## Instruction
Which lines in the listing below contain the string "page"? Gather each of them in full, treating case as significant.

'''

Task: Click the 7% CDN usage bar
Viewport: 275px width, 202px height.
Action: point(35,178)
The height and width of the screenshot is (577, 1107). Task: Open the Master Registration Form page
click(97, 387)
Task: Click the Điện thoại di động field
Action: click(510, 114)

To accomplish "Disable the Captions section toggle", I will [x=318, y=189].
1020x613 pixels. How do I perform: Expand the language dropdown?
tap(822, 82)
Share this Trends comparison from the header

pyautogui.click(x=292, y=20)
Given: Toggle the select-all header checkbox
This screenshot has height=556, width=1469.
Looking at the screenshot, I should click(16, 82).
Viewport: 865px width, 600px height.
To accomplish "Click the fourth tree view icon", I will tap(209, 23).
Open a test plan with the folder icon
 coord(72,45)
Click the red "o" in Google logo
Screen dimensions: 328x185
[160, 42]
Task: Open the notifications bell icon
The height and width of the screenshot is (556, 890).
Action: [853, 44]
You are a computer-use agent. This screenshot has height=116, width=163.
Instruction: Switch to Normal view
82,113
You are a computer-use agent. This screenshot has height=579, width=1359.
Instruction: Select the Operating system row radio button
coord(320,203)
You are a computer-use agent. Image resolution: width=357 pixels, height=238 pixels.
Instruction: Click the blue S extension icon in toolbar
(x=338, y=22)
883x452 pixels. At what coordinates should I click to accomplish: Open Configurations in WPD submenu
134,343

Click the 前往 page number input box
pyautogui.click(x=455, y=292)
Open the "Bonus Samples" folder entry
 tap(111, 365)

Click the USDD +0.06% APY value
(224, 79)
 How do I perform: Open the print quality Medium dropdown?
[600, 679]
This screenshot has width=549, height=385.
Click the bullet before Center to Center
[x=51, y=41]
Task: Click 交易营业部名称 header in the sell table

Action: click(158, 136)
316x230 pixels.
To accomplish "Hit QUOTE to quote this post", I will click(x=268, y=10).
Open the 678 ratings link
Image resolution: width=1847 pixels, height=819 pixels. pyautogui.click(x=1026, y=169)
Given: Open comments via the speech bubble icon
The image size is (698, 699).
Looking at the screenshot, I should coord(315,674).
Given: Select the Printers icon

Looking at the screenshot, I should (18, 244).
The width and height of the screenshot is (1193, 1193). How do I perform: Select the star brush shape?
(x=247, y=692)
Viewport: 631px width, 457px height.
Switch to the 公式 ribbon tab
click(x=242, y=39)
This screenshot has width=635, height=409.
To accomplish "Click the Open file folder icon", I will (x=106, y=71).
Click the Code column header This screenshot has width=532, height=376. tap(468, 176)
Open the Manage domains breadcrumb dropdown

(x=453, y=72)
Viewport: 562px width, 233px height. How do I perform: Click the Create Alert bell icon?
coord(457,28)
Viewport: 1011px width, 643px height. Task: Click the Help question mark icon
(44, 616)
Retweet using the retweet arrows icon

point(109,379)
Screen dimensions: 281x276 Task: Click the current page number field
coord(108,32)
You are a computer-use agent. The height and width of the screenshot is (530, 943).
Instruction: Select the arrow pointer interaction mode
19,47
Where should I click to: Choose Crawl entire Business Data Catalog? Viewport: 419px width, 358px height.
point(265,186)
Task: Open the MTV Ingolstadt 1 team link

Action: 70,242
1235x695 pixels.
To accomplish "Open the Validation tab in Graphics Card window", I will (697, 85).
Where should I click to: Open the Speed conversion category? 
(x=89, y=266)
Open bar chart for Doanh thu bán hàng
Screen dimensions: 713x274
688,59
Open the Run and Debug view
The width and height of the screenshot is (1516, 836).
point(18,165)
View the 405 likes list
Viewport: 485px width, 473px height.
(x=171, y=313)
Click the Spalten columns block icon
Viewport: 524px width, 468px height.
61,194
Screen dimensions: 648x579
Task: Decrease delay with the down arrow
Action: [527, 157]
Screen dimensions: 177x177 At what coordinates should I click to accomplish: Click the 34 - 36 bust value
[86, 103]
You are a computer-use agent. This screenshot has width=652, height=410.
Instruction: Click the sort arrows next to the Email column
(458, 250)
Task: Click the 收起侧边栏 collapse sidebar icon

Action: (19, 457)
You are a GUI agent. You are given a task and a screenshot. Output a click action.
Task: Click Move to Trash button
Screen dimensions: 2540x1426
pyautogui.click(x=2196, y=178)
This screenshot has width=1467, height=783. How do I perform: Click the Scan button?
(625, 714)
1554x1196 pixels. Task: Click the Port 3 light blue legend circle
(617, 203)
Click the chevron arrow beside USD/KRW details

'''

## Completed exercise
The height and width of the screenshot is (577, 1107). Task: Open the Master Registration Form page
Click the 前往 page number input box
Screen dimensions: 281x276 Task: Click the current page number field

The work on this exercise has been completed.